• OBJECTIVES:
1. In the article on synagogue responses, reproduce everything from "Inside, Rabbi Aryeh" down to "trapped in Gaza." word for word.
2. Write the next part of the article on synagogue responses, picking up right after its final sentence.

For Rabbi Seth Adelson of Congregation Beth Shalom in Pittsburgh, receiving the news about the attack last Saturday morning as he headed to worship brought back traumatic memories of Oct. 27, 2018. That Sabbath morning was shattered by news that a gunman attacked the nearby Tree of Life synagogue and killed 11 people from three congregations meeting there.

The difference, he said in an interview, was “we just we could not comprehend the idea of a shooting at a synagogue in Pittsburgh.” By comparison, last week’s Hamas attack was “tragic and horrifying and gut wrenching, but it was believable.”

After the Pittsburgh synagogue attack, “we felt the whole community embraced us,” Adelson said. “One of the things that many of us are feeling right now is that we are not feeling that embrace. We are really a community in pain and we don’t feel support.”

But they are carrying on with the rhythms of ritual life, Adelson said. Saturday’s service at Beth Shalom includes a bar mitzvah, a young man’s coming-of-age initiation.

“Sometimes we celebrate, even as we know we must grieve,” he said.

 

At other U.S. synagogues, tears, prayers, anger — and police deployments

In Pennsylvania, a SWAT officer guarded the entrance at the Shul at Newtown during its service. Outside, Edward Mackouse, 80, said he was carrying a concealed gun to protect the Orthodox synagogue – part of Chabad Lubavitch, a Hasidic movement. “We cannot be too prepared,” he said.

Inside, Rabbi Aryeh Weinstein denounced those who justify the attacks by Hamas.

“There’s something very wrong with a mind when it thinks it can justify the enormity of the tragedy,” he said.

He told congregants that if someone questions them about the Jewish right to Israel, they should not engage in intellectual debate.

“It’s very simple: because there’s a God in the world. God created the world. And God decided that he wants to give us that land – and therefore, it is our land.”

In Washington, D.C., police cruisers with flashing lights were parked outside during services at Adas Israel Congregation, a prominent Conservative synagogue. Rabbi Aaron Alexander reminded congregants that this week’s liturgy repeated the Hebrew refrain to “free the captives.” He invoked the Israelis held hostage and Palestinians trapped in Gaza.

Alexander noted there were worshippers connected to those killed by Hamas: a rabbi on staff lost a cousin on the Gaza border; and a friend of his was being held hostage.

Interface element records:
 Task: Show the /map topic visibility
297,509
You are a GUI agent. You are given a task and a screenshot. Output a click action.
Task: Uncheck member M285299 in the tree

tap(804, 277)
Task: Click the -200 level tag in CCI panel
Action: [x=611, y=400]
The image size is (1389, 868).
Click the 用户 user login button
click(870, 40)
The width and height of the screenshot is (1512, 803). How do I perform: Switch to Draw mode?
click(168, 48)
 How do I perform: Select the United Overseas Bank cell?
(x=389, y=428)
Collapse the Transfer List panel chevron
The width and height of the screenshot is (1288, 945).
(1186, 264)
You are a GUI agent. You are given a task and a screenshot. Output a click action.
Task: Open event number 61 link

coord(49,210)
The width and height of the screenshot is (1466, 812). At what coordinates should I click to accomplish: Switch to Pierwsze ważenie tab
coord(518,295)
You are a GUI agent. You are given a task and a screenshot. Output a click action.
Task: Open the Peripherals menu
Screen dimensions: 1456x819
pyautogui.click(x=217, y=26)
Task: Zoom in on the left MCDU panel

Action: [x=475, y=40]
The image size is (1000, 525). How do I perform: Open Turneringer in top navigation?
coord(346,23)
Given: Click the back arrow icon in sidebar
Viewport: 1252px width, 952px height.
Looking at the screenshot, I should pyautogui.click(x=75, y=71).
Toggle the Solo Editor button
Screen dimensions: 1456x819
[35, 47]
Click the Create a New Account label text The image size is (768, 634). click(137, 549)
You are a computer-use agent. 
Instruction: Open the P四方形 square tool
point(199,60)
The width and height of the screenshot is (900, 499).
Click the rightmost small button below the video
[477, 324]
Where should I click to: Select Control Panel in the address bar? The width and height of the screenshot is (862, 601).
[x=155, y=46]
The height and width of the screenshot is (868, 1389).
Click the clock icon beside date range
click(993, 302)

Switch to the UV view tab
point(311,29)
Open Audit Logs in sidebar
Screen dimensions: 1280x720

• RESULTS:
1.
Inside, Rabbi Aryeh Weinstein denounced those who justify the attacks by Hamas.

“There’s something very wrong with a mind when it thinks it can justify the enormity of the tragedy,” he said.

He told congregants that if someone questions them about the Jewish right to Israel, they should not engage in intellectual debate.

“It’s very simple: because there’s a God in the world. God created the world. And God decided that he wants to give us that land – and therefore, it is our land.”

In Washington, D.C., police cruisers with flashing lights were parked outside during services at Adas Israel Congregation, a prominent Conservative synagogue. Rabbi Aaron Alexander reminded congregants that this week’s liturgy repeated the Hebrew refrain to “free the captives.” He invoked the Israelis held hostage and Palestinians trapped in Gaza.

2.
The rabbi paused at times, overcome with emotion. Worshippers wiped their eyes.

“No matter whose fault it may be, if we can’t well up for innocent humans lost, for babies and for children, even within enemy territory, we have lost some part of us that God has given us – the peace that makes us utterly special and unique among all creations,” Alexander said.

At Temple Adas Israel in Sag Harbor, New York, Rabbi Daniel Geffen urged his congregation to stay strong and uphold the teachings of the Torah.

“I understand the anger. I share that anger. I don’t think I’ve been angrier,” said Geffen, his voice breaking. “Tradition teaches us another way.”

As he spoke, Geffen dabbed away his tears with tissues pulled from the box on the pulpit. The rabbi, a pacifist, explained how that ideology was being tested by the attack.

It’s a “slippery slope of rage,” he said, and now is the time to unite behind Israel. “Do not abandon our people.”

 

In Berlin, heightened security at synagogues

Police in Germany’s capital, Berlin, visibly increased security in front of synagogues as worshippers flocked to Shabbat prayer services.

The heightened safety measures come in reaction to global tensions triggered by Hamas’ attack, and Israel’s subsequent bombing of Gaza, as well as calls on social media to violently protest in front of Jewish institutions in Germany.

At Berlin’s Chabad community in Berlin’s Wilmersdorf neighborhood, the street leading to the synagogue and adjacent community center was blocked to traffic. Police and private security service patrolled on the sidewalk as congregants arrived at the house of worship.

Some men wore their yarmulkes hidden under baseball hats, while others didn’t wear any skullcaps until they entered the synagogue.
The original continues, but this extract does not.